No podemos crecer, por así decirlo, sin adentrarnos en esa especie de senda luminosa que nos va haciendo descubrir los indicadores simbólicos de todos nuestros anhelos. Senda cualquiera, por allí por donde vivamos, que nos va forjando como personas dentro de la naturaleza de este mundo histórico que flota, hiperbólico, en nuestras manos. Buscamos, continuamente, los signos necesarios e imprescindibles, de carácter masculino y femenino, que nos producen la sensación de que somos tributarios de la realidad circundante; para ir forjando la verdad, la particular e intrínseca verdad de cada uno de nosotros, sin la cual no significamos nada. La existencia humana se consolida en la continua prolongación de nuestras ansiedades. Y siempre esas señas de identidad son un conjunto de fuerzas que nos acompañan hasta el final. Es lo que muchos llaman personalidad; la doble puerta por laque entramos a la vida y salimos de ella.
En esa búsqueda de signos no todo es ruido comunicativo; necesitamos también un poco de tiempo diario en soledad para serenarnos y hacer acopio de voluntades con el fin de seguir abriéndonos rumbos en el sucesivo caminar de las cosas. Ese es el reto que todos nos formulamos para ir llenándonos de materia proyectiva y crecer en la dirección de nuestro maduro comportamiento. No hablo de normas rígidas y preestablecidas que coaccionan nuestra libertad, sino de la fungible y tangible tarea de superar el temor y entregarnos al destino de nuestras propias capacidades.

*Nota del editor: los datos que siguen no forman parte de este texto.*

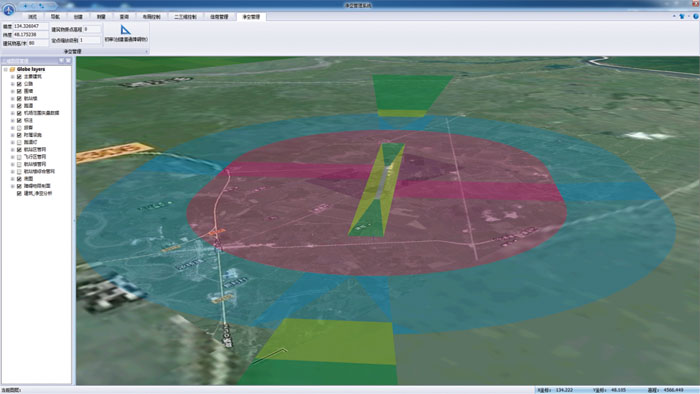Image resolution: width=700 pixels, height=394 pixels.
Task: Uncheck the 主要建筑 layer checkbox
Action: (19, 77)
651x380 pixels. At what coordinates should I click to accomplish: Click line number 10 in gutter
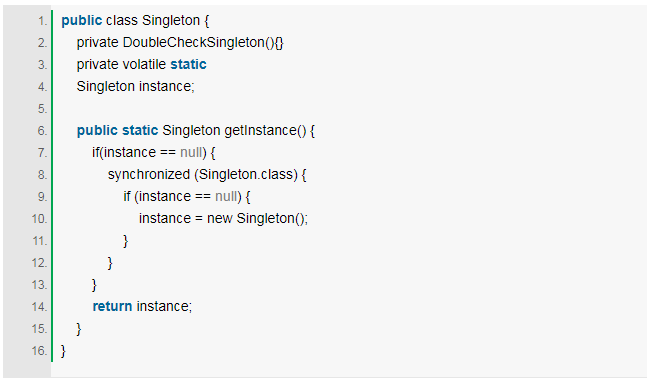click(x=40, y=219)
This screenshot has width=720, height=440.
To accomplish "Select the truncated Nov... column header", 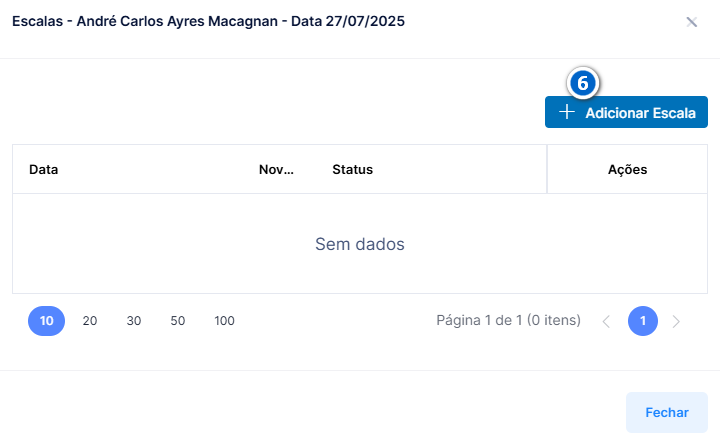I will pyautogui.click(x=276, y=169).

Buscamos signos interpretativos que nos identifiquen, paulatinamente, a medida que vivimos los acontecimientos que más nos emocionan; los que dejan huellas indelebles en nuestro carácter y los que nos hacen sentir que hemos aprendido un poco más. Y así, acumulando signos con nuestras experiencias más vivas, nos vamos conjugando como seres capaces de cambio evolutivo. Al final siempre queda el mismo epitafio para todos: “Nací, crecí y morí, luego existo”… mientras también la Eternidad prometida por Jesucristo nos hace inmortales.